If an electrical system has a low PF (the average uncorrected industrial PF is around 0.8), it means the apparent power requirements are somewhat larger than the actual power requirements. A system with low power factor can result in several penalties.

For example, you may need to purchase additional equipment and energy from the serving utility (for nonproductive purposes). Ideally, the actual power equals the apparent power (PF = 1). A low power factor can result from poor equipment design or from equipment operating conditions (e.g. lightly loaded induction motors, which are probably the worst offenders).

The power factor of an electric motor reaches its maximum rated value when under a full load, and the power factor decreases rapidly as the load decreases. The power factor associated with a transformer reacts to load variation in a similar manner. The reactive power used by a transformer at full load may be as high as 8% to 12% of the rated power of the transformer. When unloaded, the amount of reactive power may remain as high as 4% to 6% of the rated power. Thus, a transformer consumes power even though it may not serve a load.

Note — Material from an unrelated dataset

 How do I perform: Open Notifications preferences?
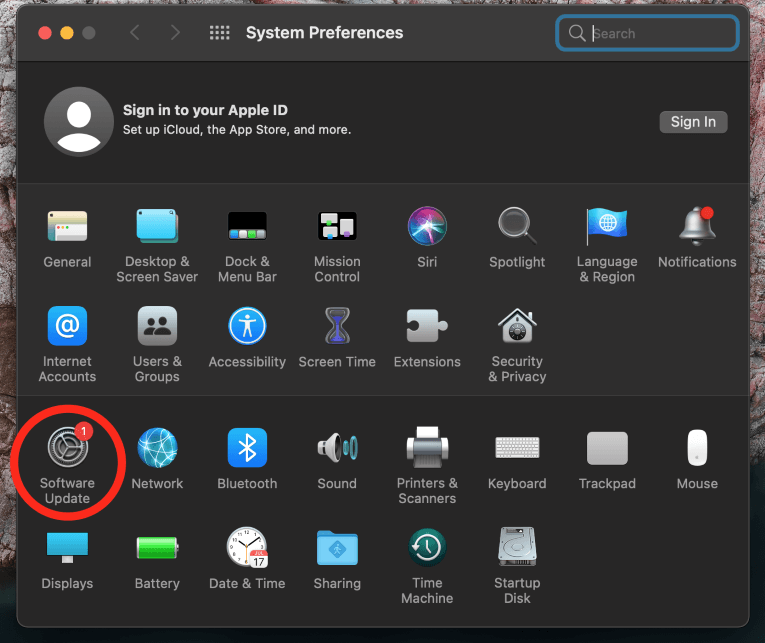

You can improve PF by using synchronous motors, usually in very large sizes, to drive mechanical loads. The motors also provide a leading PF to help overcome an electrical system with a lagging PF (which is almost always the case).

Sometimes, people use synchronous motors (they aren't powering any loads) solely to provide leading kvars into an electrical system to counteract inductive loads. Automatic controls can adjust the field excitation in the rotor windings of a synchronous motor, which in turn determines the amount of leading kvars produced. These motors are usually referred to as synchronous condensers.

Adding power factor capacitors to compensate for the consumption of reactive energy is another method used to improve PF. You can calculate the total kvar rating of capacitors required to increase the power factor to any desired value easily by using the tables published by leading power factor capacitor manufacturers. Determining the kvar value is a two step process: First, determine the actual power (kW) based on the power factor in your system. For a single-phase system:

KW = (volts x amps x PF) / 1000

For a 3-phase system, multiply by the square root of 3 (which is 1.732):

KW = (volts x amps x PF x 1.732) / 1000 Where voltage is measured line-to-line.

Next, determine the corrective (leading) reactive power (kvar) needed for obtaining a desired PF by multiplying the kW value, as found above, by a selected value from a power-factor multiplier table.